Record salvati:
▬▬▬▬▬▬▬▬▬▬
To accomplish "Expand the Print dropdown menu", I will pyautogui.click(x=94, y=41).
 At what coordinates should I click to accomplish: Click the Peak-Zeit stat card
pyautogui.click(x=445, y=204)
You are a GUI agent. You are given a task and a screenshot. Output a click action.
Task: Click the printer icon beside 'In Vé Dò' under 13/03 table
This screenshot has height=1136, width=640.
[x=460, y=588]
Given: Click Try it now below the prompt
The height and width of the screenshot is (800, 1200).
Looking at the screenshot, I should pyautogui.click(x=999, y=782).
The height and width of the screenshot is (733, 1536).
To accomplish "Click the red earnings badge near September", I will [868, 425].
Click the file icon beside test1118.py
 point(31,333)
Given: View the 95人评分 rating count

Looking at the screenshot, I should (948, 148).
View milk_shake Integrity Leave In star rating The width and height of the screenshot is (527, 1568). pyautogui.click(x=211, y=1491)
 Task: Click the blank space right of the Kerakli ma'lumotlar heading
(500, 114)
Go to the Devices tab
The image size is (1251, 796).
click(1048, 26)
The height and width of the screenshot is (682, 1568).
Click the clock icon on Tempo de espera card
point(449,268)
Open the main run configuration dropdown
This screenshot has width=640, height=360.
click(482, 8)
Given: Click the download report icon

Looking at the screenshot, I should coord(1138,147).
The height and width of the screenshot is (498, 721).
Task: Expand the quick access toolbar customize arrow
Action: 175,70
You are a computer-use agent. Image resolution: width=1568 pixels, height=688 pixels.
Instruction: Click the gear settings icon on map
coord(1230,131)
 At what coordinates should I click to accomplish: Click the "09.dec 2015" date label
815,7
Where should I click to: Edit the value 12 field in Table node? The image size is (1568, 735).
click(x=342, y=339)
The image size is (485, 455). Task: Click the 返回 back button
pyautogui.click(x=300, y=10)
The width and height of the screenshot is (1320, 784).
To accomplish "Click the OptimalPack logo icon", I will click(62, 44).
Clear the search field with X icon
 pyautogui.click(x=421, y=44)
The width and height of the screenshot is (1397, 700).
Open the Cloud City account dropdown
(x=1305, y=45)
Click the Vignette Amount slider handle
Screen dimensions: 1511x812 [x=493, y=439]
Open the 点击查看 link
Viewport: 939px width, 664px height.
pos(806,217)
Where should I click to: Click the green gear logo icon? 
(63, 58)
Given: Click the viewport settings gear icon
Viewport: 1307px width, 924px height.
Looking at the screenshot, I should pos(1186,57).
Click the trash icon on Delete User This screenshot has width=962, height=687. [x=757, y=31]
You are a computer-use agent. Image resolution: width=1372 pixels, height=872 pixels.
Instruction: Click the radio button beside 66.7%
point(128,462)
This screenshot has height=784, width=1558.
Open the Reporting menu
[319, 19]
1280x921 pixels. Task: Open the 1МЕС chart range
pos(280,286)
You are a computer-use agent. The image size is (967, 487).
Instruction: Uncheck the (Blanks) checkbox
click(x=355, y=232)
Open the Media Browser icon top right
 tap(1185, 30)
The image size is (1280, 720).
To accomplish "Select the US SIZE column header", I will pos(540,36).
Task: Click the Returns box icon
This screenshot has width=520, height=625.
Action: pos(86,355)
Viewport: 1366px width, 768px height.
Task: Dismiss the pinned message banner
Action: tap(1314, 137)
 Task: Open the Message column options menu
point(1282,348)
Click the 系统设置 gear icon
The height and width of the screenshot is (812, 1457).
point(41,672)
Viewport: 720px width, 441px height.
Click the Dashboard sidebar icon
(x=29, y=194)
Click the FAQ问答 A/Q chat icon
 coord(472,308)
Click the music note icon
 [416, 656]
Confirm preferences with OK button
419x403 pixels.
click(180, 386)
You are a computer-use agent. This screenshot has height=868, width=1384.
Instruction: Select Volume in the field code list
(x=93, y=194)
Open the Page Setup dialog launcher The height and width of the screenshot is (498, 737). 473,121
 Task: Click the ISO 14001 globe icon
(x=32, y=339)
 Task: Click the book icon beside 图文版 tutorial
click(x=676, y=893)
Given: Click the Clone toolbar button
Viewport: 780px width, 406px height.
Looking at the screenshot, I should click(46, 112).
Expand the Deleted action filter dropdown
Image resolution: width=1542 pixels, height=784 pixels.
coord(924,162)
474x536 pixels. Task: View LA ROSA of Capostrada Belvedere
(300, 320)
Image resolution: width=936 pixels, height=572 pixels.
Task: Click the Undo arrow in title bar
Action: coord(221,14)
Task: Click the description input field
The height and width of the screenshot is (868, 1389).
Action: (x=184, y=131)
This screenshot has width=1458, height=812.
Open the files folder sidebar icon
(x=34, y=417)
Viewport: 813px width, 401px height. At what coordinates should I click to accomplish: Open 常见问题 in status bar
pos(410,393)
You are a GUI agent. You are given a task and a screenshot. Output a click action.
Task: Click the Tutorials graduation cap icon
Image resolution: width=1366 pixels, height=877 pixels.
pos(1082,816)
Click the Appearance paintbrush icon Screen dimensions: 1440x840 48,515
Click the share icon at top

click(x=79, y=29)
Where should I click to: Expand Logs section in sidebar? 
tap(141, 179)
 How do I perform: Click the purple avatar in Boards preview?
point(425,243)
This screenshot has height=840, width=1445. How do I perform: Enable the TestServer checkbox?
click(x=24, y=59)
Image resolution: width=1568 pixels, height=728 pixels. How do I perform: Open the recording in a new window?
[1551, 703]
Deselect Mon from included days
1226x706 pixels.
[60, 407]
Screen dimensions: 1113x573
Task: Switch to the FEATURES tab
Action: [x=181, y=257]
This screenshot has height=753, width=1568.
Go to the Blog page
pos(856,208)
▬▬▬▬▬▬▬▬▬▬
Trascrivi fedelmente tutti i record riportati sopra, riga per riga, senza cambiare nulla.

## Risposta:
To accomplish "Expand the Print dropdown menu", I will pyautogui.click(x=94, y=41).
 At what coordinates should I click to accomplish: Click the Peak-Zeit stat card
pyautogui.click(x=445, y=204)
You are a GUI agent. You are given a task and a screenshot. Output a click action.
Task: Click the printer icon beside 'In Vé Dò' under 13/03 table
This screenshot has height=1136, width=640.
[x=460, y=588]
Given: Click Try it now below the prompt
The height and width of the screenshot is (800, 1200).
Looking at the screenshot, I should pyautogui.click(x=999, y=782).
The height and width of the screenshot is (733, 1536).
To accomplish "Click the red earnings badge near September", I will [868, 425].
Click the file icon beside test1118.py
 point(31,333)
Given: View the 95人评分 rating count

Looking at the screenshot, I should (948, 148).
View milk_shake Integrity Leave In star rating The width and height of the screenshot is (527, 1568). pyautogui.click(x=211, y=1491)
 Task: Click the blank space right of the Kerakli ma'lumotlar heading
(500, 114)
Go to the Devices tab
The image size is (1251, 796).
click(1048, 26)
The height and width of the screenshot is (682, 1568).
Click the clock icon on Tempo de espera card
point(449,268)
Open the main run configuration dropdown
This screenshot has width=640, height=360.
click(482, 8)
Given: Click the download report icon

Looking at the screenshot, I should coord(1138,147).
The height and width of the screenshot is (498, 721).
Task: Expand the quick access toolbar customize arrow
Action: 175,70
You are a computer-use agent. Image resolution: width=1568 pixels, height=688 pixels.
Instruction: Click the gear settings icon on map
coord(1230,131)
 At what coordinates should I click to accomplish: Click the "09.dec 2015" date label
815,7
Where should I click to: Edit the value 12 field in Table node? The image size is (1568, 735).
click(x=342, y=339)
The image size is (485, 455). Task: Click the 返回 back button
pyautogui.click(x=300, y=10)
The width and height of the screenshot is (1320, 784).
To accomplish "Click the OptimalPack logo icon", I will click(62, 44).
Clear the search field with X icon
 pyautogui.click(x=421, y=44)
The width and height of the screenshot is (1397, 700).
Open the Cloud City account dropdown
(x=1305, y=45)
Click the Vignette Amount slider handle
Screen dimensions: 1511x812 [x=493, y=439]
Open the 点击查看 link
Viewport: 939px width, 664px height.
pos(806,217)
Where should I click to: Click the green gear logo icon? 
(63, 58)
Given: Click the viewport settings gear icon
Viewport: 1307px width, 924px height.
Looking at the screenshot, I should pos(1186,57).
Click the trash icon on Delete User This screenshot has width=962, height=687. [x=757, y=31]
You are a computer-use agent. Image resolution: width=1372 pixels, height=872 pixels.
Instruction: Click the radio button beside 66.7%
point(128,462)
This screenshot has height=784, width=1558.
Open the Reporting menu
[319, 19]
1280x921 pixels. Task: Open the 1МЕС chart range
pos(280,286)
You are a computer-use agent. The image size is (967, 487).
Instruction: Uncheck the (Blanks) checkbox
click(x=355, y=232)
Open the Media Browser icon top right
 tap(1185, 30)
The image size is (1280, 720).
To accomplish "Select the US SIZE column header", I will pos(540,36).
Task: Click the Returns box icon
This screenshot has width=520, height=625.
Action: pos(86,355)
Viewport: 1366px width, 768px height.
Task: Dismiss the pinned message banner
Action: tap(1314, 137)
 Task: Open the Message column options menu
point(1282,348)
Click the 系统设置 gear icon
The height and width of the screenshot is (812, 1457).
point(41,672)
Viewport: 720px width, 441px height.
Click the Dashboard sidebar icon
(x=29, y=194)
Click the FAQ问答 A/Q chat icon
 coord(472,308)
Click the music note icon
 [416, 656]
Confirm preferences with OK button
419x403 pixels.
click(180, 386)
You are a computer-use agent. This screenshot has height=868, width=1384.
Instruction: Select Volume in the field code list
(x=93, y=194)
Open the Page Setup dialog launcher The height and width of the screenshot is (498, 737). 473,121
 Task: Click the ISO 14001 globe icon
(x=32, y=339)
 Task: Click the book icon beside 图文版 tutorial
click(x=676, y=893)
Given: Click the Clone toolbar button
Viewport: 780px width, 406px height.
Looking at the screenshot, I should click(46, 112).
Expand the Deleted action filter dropdown
Image resolution: width=1542 pixels, height=784 pixels.
coord(924,162)
474x536 pixels. Task: View LA ROSA of Capostrada Belvedere
(300, 320)
Image resolution: width=936 pixels, height=572 pixels.
Task: Click the Undo arrow in title bar
Action: coord(221,14)
Task: Click the description input field
The height and width of the screenshot is (868, 1389).
Action: (x=184, y=131)
This screenshot has width=1458, height=812.
Open the files folder sidebar icon
(x=34, y=417)
Viewport: 813px width, 401px height. At what coordinates should I click to accomplish: Open 常见问题 in status bar
pos(410,393)
You are a GUI agent. You are given a task and a screenshot. Output a click action.
Task: Click the Tutorials graduation cap icon
Image resolution: width=1366 pixels, height=877 pixels.
pos(1082,816)
Click the Appearance paintbrush icon Screen dimensions: 1440x840 48,515
Click the share icon at top

click(x=79, y=29)
Where should I click to: Expand Logs section in sidebar? 
tap(141, 179)
 How do I perform: Click the purple avatar in Boards preview?
point(425,243)
This screenshot has height=840, width=1445. How do I perform: Enable the TestServer checkbox?
click(x=24, y=59)
Image resolution: width=1568 pixels, height=728 pixels. How do I perform: Open the recording in a new window?
[1551, 703]
Deselect Mon from included days
1226x706 pixels.
[60, 407]
Screen dimensions: 1113x573
Task: Switch to the FEATURES tab
Action: [x=181, y=257]
This screenshot has height=753, width=1568.
Go to the Blog page
pos(856,208)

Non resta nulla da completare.